▸ **Passage**
# Infrared is FUN!



## Double H (Nov 21, 2007)

1






2





3





4





5


----------



## doobs (Nov 21, 2007)

Great job! HIE?


----------



## Double H (Nov 21, 2007)

doobs said:


> Great job! HIE?



No, but thanks! These were shot with a Fuji S2 Pro + a Hoya R72 IR filter on a Nikkor lens


----------



## cameramike (Nov 21, 2007)

awesome shots!


----------



## itsallinphilly5515 (Nov 24, 2007)

Can you please explain how infrared is done? Please and thank you


----------



## doobs (Nov 24, 2007)

itsallinphilly5515 said:


> Can you please explain how infrared is done? Please and thank you



You get infrared film and a red filter and shoot!


----------



## nealjpage (Nov 24, 2007)

itsallinphilly5515 said:


> Can you please explain how infrared is done? Please and thank you



I haven't shot any, either, but try searching the forums a bit.  There's a lot of info out there.  I know Terri and a few others get into it.  They'll help you out.

▸ **Data provided**
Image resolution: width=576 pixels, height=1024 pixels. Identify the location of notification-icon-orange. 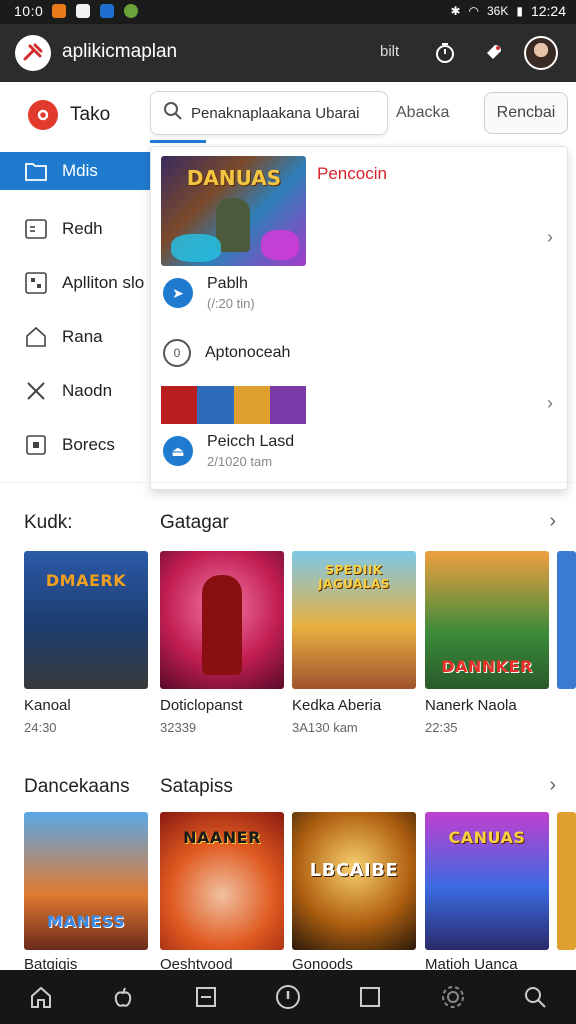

▸ **What is needed**
Copy everything in the infrared thread from "I haven't shot" down to "help you out.", swapping "forums" for "archives".

▸ **Completed task**
I haven't shot any, either, but try searching the archives a bit.  There's a lot of info out there.  I know Terri and a few others get into it.  They'll help you out.